[[ INPUT, beginning ]]

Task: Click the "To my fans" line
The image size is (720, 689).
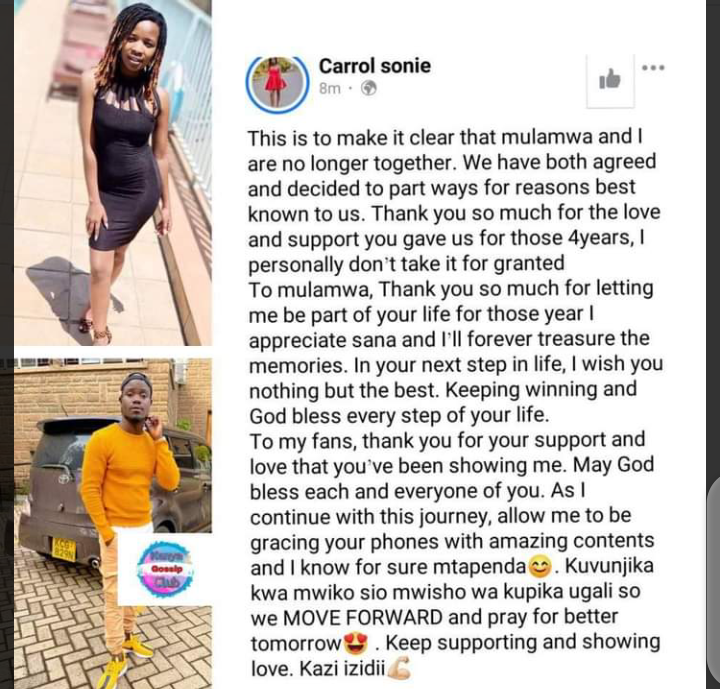Action: click(447, 441)
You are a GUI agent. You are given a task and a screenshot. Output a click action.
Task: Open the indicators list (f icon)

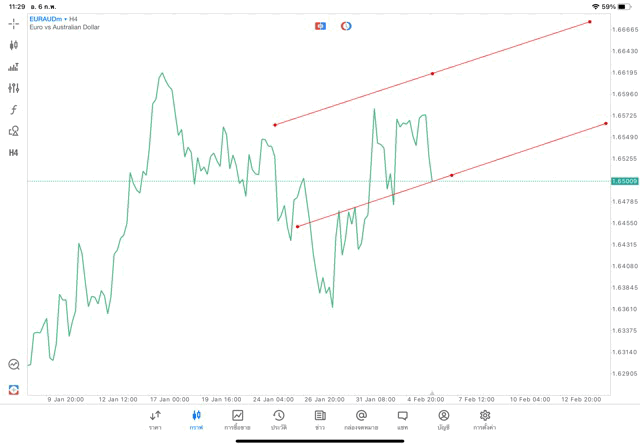tap(14, 110)
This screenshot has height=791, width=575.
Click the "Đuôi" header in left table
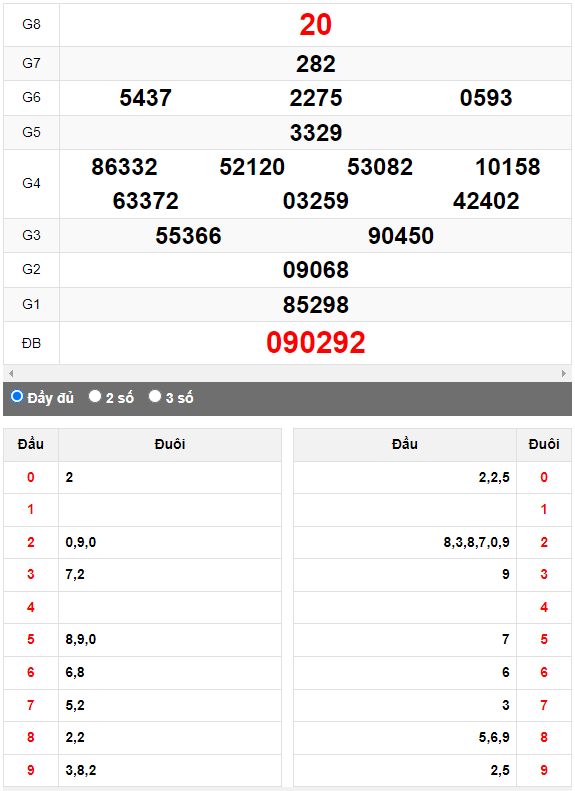coord(170,444)
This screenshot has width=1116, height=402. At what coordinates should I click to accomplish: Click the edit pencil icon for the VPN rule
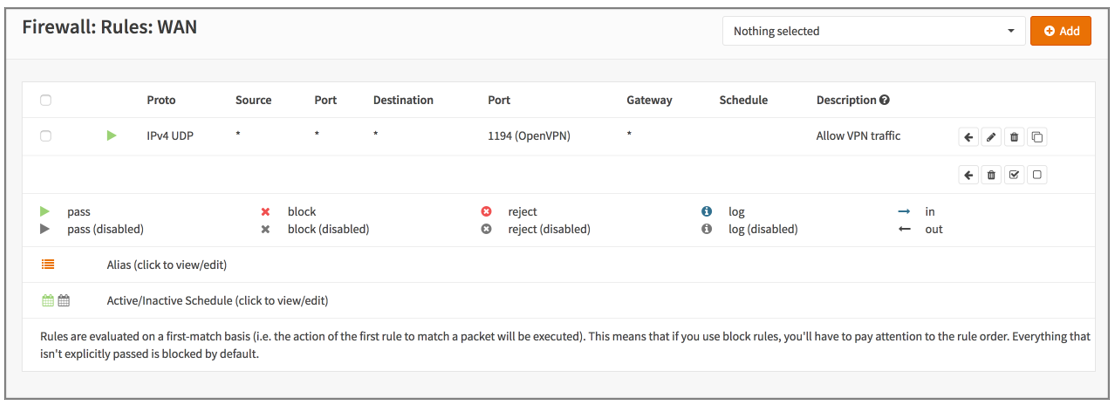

[[ INPUT, end ]]

▶ ASSIGNED TASK
Copy each line of the entries in which the string "height" is found.

▶ FINISHED TASK
This screenshot has height=791, width=575.
This screenshot has width=1116, height=402. At what coordinates should I click to accomplish: Click the edit pencil icon for the VPN rule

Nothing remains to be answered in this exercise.